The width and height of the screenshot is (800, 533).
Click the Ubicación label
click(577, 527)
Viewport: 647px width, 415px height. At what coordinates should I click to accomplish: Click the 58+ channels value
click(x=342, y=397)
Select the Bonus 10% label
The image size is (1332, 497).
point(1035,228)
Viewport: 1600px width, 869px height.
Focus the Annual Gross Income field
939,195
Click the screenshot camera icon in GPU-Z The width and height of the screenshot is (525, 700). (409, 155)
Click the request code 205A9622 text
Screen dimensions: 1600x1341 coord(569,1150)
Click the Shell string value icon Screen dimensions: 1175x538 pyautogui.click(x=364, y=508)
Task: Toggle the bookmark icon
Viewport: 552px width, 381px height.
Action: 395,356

+++

» **Task to complete**:
From the material above, return every line that contains "icon".

» **Written solution**:
Click the screenshot camera icon in GPU-Z The width and height of the screenshot is (525, 700). (409, 155)
Click the Shell string value icon Screen dimensions: 1175x538 pyautogui.click(x=364, y=508)
Task: Toggle the bookmark icon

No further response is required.